Działają od lipca. Liczyli, że na pierwszy kurs zapisze się cztery, góra sześć pań.
W Lublinie działa ponad setka szkół jazdy. Pracuje w nich blisko 50 pań, które na prawym fotelu uczą jeździć samochodem. Marta Babska Szkoła Jazdy, to dwie instruktorki i Marzena Zgnilec, prowadząca sekretariat. - U nas panowie nie znajdą pracy, za to chętnie nauczymy ich jeździć - deklaruje Marta Jurek, szefowa szkoły.
Auta kręcą
W tym roku Marta zdała kurs instruktora, który robiła z myślą o założeniu szkoły nauki jazdy. - Wcześniej nawet minuty nie przejeździłam na prawym fotelu w innej szkole. Ludzie się pukali w głowę, jak im mówiłam o swoim pomyśle. Mąż mnie tylko zdopingował.

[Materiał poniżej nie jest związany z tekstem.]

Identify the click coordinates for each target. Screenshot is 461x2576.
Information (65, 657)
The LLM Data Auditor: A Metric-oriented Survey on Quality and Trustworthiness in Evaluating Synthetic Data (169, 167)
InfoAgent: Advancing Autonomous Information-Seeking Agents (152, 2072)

Szkoła działa od lipca. - Miałam serce w gardle, jak zaczynałam, ale po pierwszych telefonach ten strach minął. Byłam przygotowana, że na pierwszy kurs przyjdzie cztery, może 6 osób. A tymczasem zapisaliśmy aż dwanaścioro chętnych.
Miłość nieuzasadniona
Cóż, miłość człowieka do samochodu nie jest niczym uzasadniona…
Tymczasem siedzimy w skromnej salce przy Przemysłowej w Lublinie. Miejsce z tradycjami, bo tu kiedyś kursy organizował PZMot... - A ja przyjeżdżałam reperować auto. I tak od słowa, do słowa dogadałam się z właścicielem obiektu.
Babska atmosfera
A kursantki nie kryją, że wybrały tę szkołę przede wszystkim dla pań. - Panie instruktorki lepiej przekazują wiedzę. Atmosfera jest milsza; bez nerwów - tłumaczy kursantka Iwona Dąbrowska z Ludwikowa. Potwierdza to pani Urszula, która w babskiej szkole kupiła jazdy doszkalające. - Uczyłam się w renomowanym ośrodku nauki jazdy. Instruktor mnie zestresował i nic po kursie nie umiem. Tutaj jest zupełnie inaczej.
A pani Urszula przyszła tu w tajemnicy przed mężem (dlatego nie podaje nazwiska). - Bałam się iść na egzamin ze swoimi umiejętnościami, dlatego zdecydowałam się na dodatkowe zajęcia. Mąż na razie nic nie wie.
Egzamin
Rodzynek
Jedyny na kursie mężczyzna 18-letni Łukasz Skorupski czuje się świetnie. - Po prostu było tanio, a poza tym to fajna szkoła - mówi krótko młodzieniec z Glinnika. - Poza wiedzą motoryzacyjną sporo może dowiedzieć się o paniach, bo na przerwach kursantki oddają się ulubionemu zajęciu: ploteczkom. Jak to w babskiej szkole. A który facet nie lubi posłuchać damskich plotek?